Today Steve Williams, Peter Reed, Alex Partridge and Andy Hodge were a boat length up on the field after 250m. They stretched that lead to five seconds by the half-way point.

The British quartet added another half-second to that lead by the 1500m mark with Italy still in second and Ireland in third.

Italy made up some but not much of the gap in the closing stages with the British still crew still looking controlled and contained in their rhythm.  There was even energy left for a brief victory salute to the crowd.

"We got a lot of things right today", said Steve Williams part of the GB gold medal four in Athens.  "It was nice after the first minute to have that much of a margin".

"We’ve got to be an excellent crew, we can’t just be a good crew", said Alex Partridge.  "These races are all about working on our weaknesses".
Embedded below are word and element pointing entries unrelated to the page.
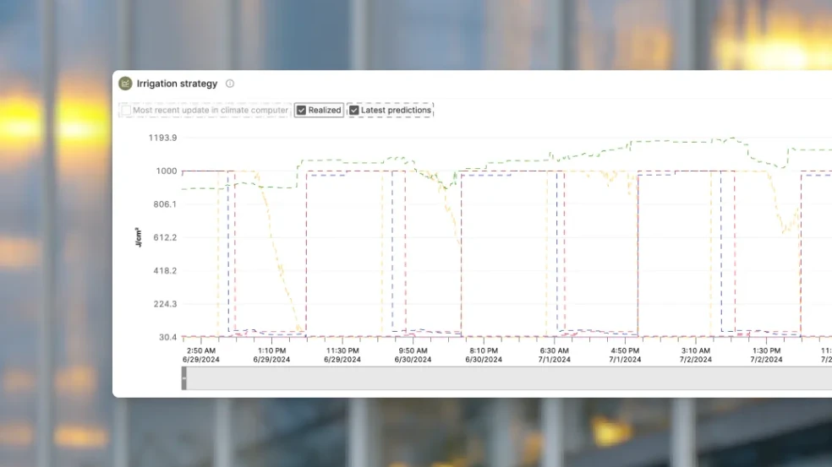Click the 9:50 AM 6/30/2024 axis label
The width and height of the screenshot is (832, 467).
pyautogui.click(x=413, y=355)
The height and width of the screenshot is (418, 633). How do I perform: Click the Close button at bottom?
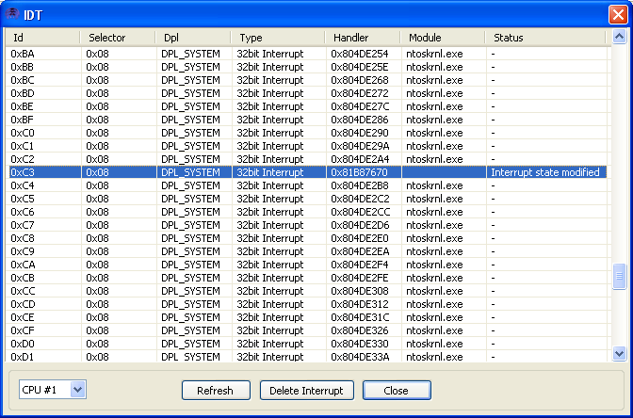pyautogui.click(x=396, y=391)
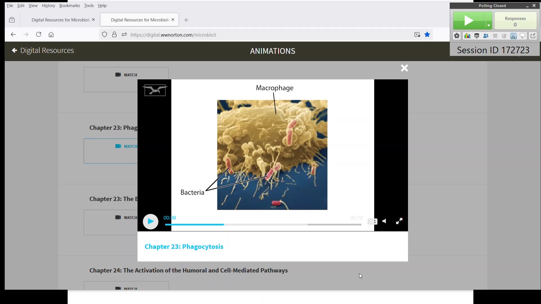Toggle closed captions on video
The width and height of the screenshot is (541, 304).
pos(372,222)
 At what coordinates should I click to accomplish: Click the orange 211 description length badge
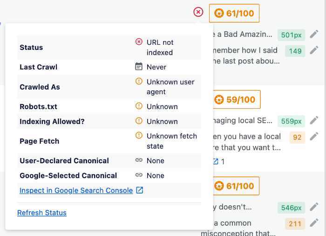(295, 224)
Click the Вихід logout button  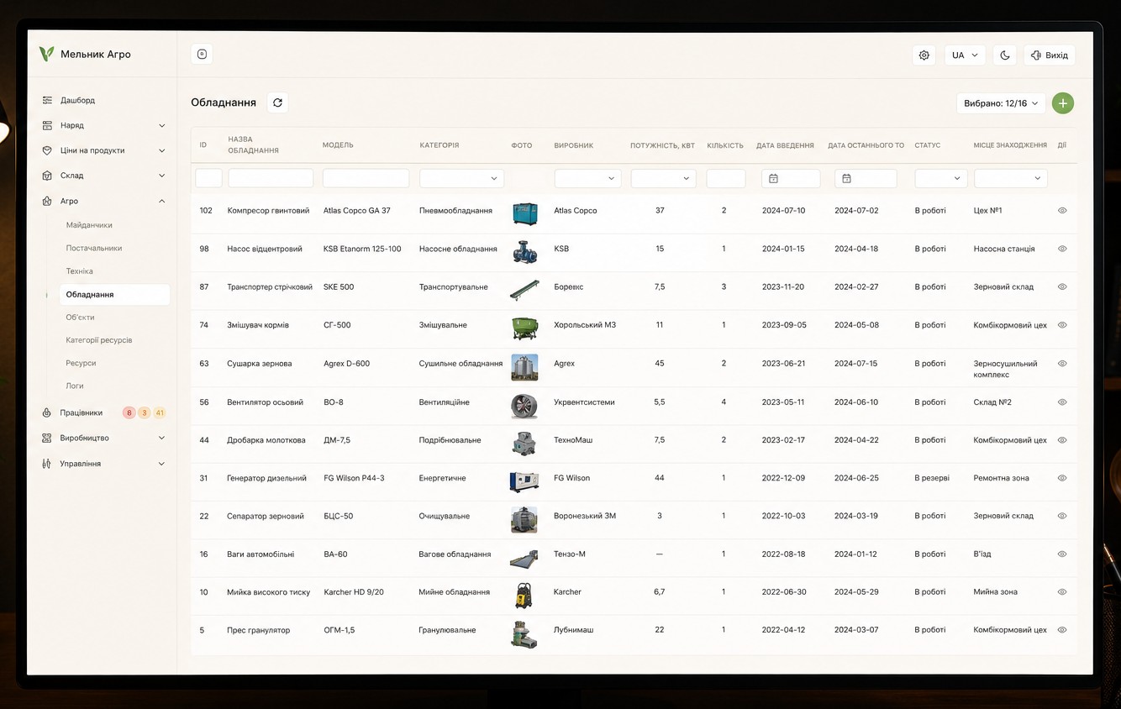click(x=1050, y=55)
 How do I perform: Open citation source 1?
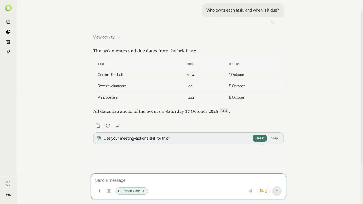(224, 111)
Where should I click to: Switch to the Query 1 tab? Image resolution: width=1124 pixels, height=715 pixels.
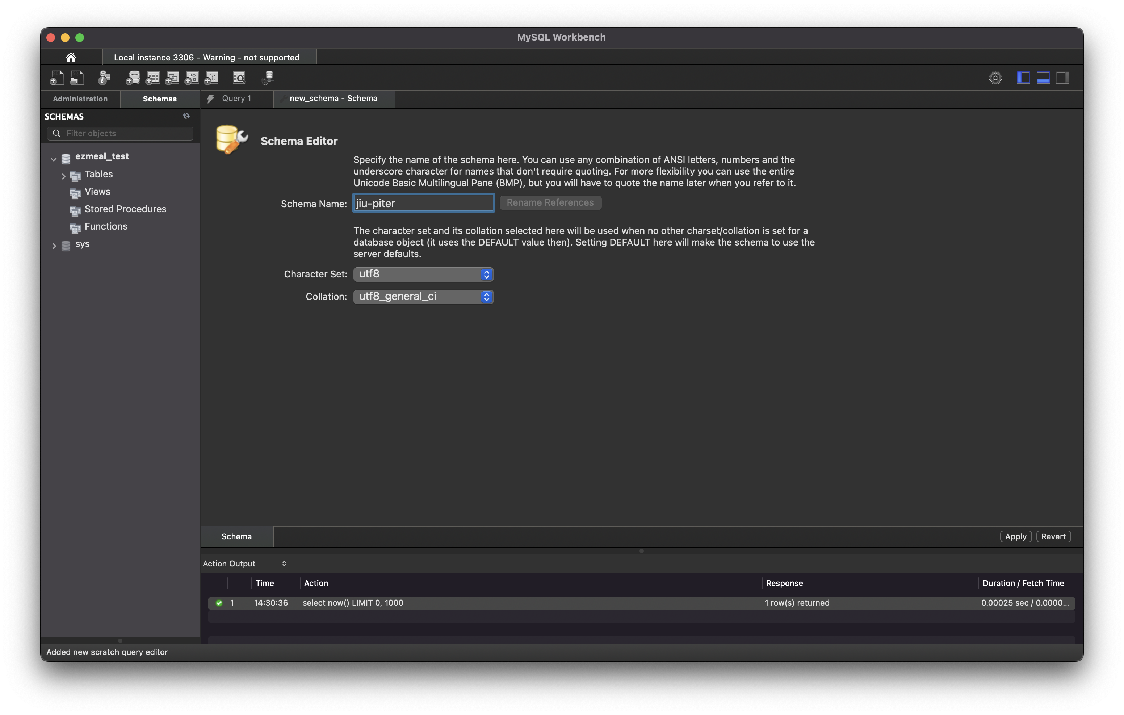236,99
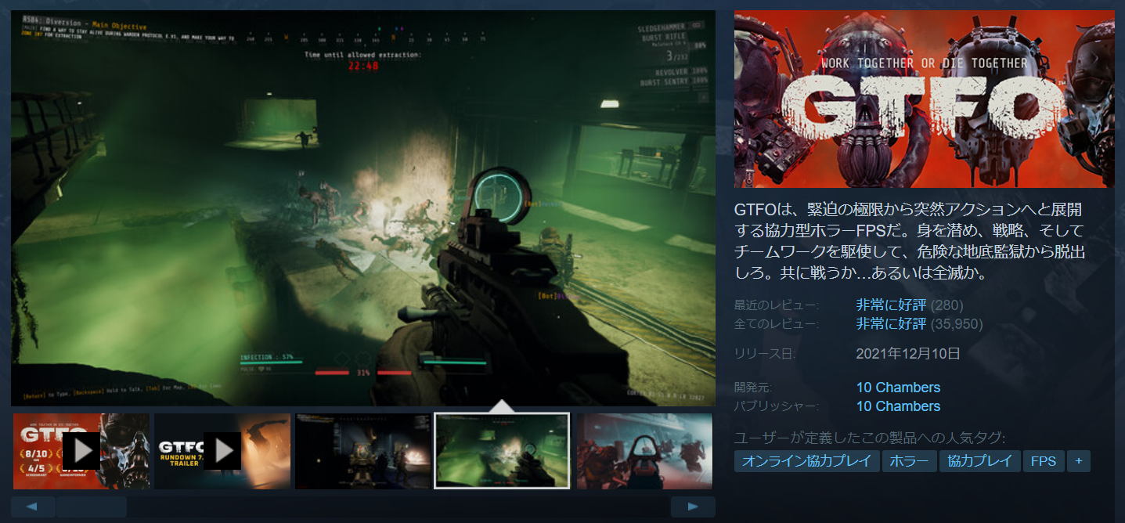Open the 協力プレイ tag
Viewport: 1125px width, 523px height.
tap(980, 461)
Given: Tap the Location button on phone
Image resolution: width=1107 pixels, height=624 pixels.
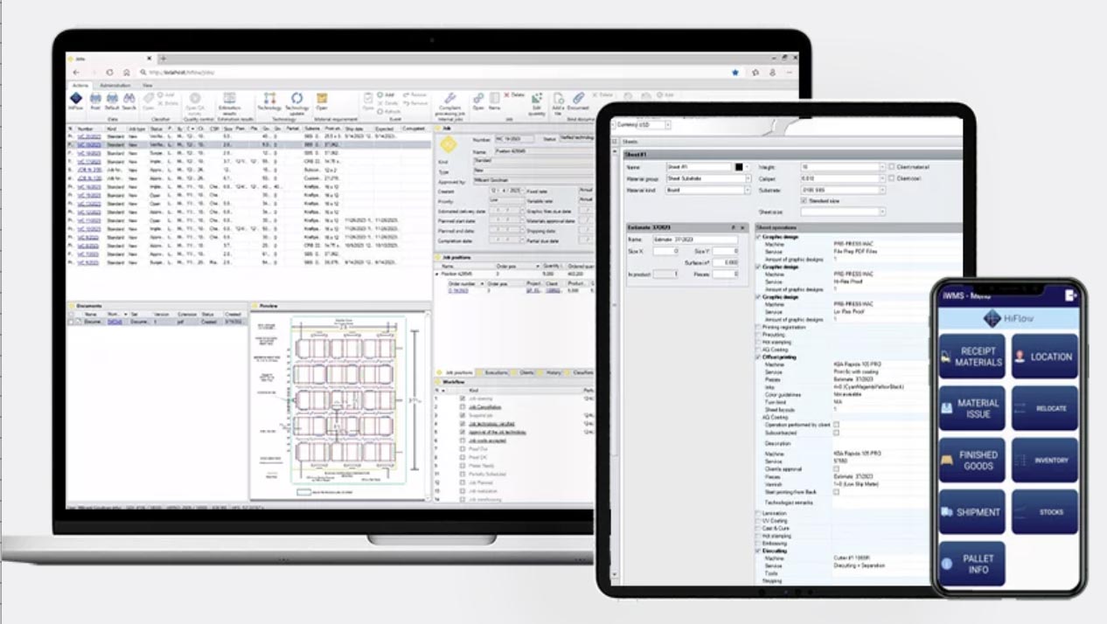Looking at the screenshot, I should [1044, 357].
The British women’s quadruple scull, also sponsored by Camelot and winner of the team’s second gold medal of the day, showed very few weaknesses on the 1972 Olympic course in Munich.  Indeed there was a touch of metronomic mastery in the way they surged ahead of the Ukraine after 500m to create a clear water lead which they held until the finish line with little sign of slipping back.

In the first 200m the British crew got off to a good start and set themselves up nicely. By 350m they had got a whisker ahead and worked on their lead from there in.
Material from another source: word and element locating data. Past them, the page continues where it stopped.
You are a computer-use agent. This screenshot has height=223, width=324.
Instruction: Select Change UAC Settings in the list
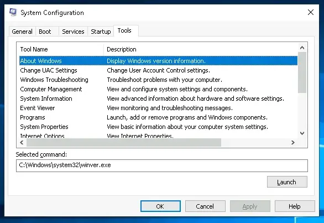point(158,70)
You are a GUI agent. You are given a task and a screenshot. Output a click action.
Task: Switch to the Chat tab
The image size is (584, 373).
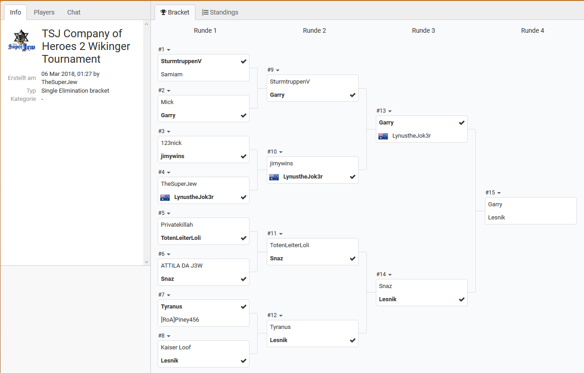[x=74, y=12]
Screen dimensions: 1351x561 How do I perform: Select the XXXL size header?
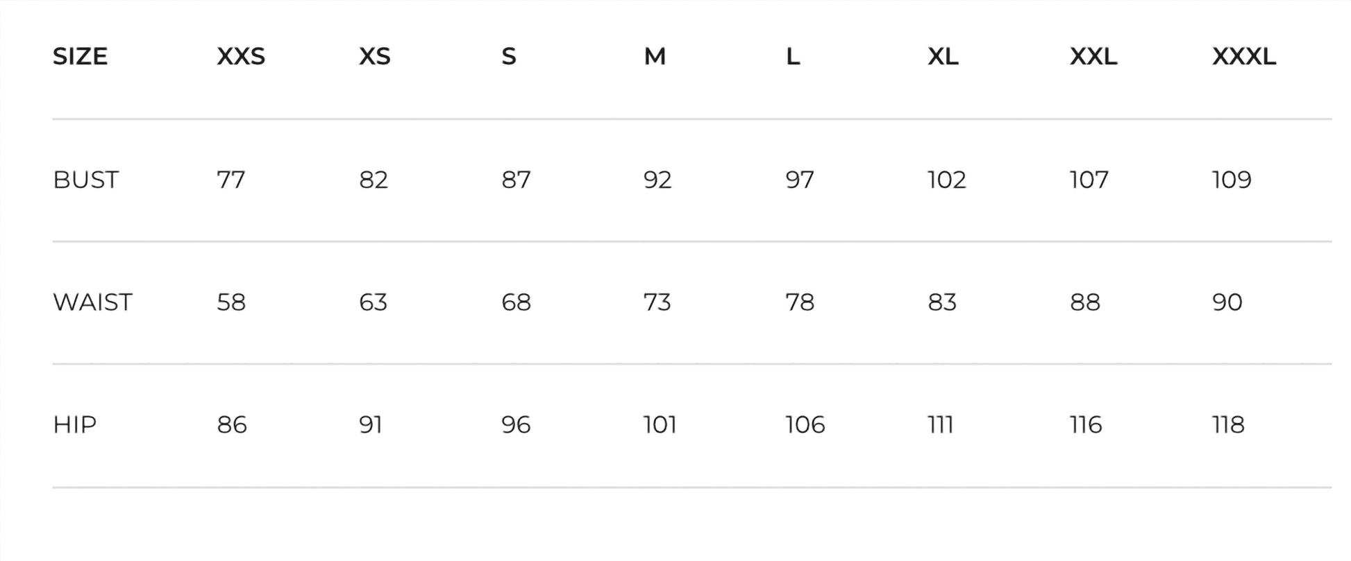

Germany has won  Gold in this event at each Olympic Games since it was introduced to the  Programme in 1988 so it was an even more significant moment to beat two German crews on their home waters.

For Olympic silver medallist Katherine Grainger and the crew it was important to put behind them a poor performance at the Versailles Regatta two weeks ago.

"We know we have all the firepower we need", said Grainger afterwards.  "It was just a question of putting it all together.  We went back to basics after Versailles.  The loss there kept us humble and perhaps it was the best thing that could have happened".

Leading sportsmen and women often say that finishing fourth is the "worst place of all".  The young British men’s open weight quadruple scull should take a positive from their fourth place here, however,

They have proved their potential and the fact and still looked good as they raced towards the line.  This was a race won by Slovenia in 6:03.42 with Poland in silver and the Czech Republic in third.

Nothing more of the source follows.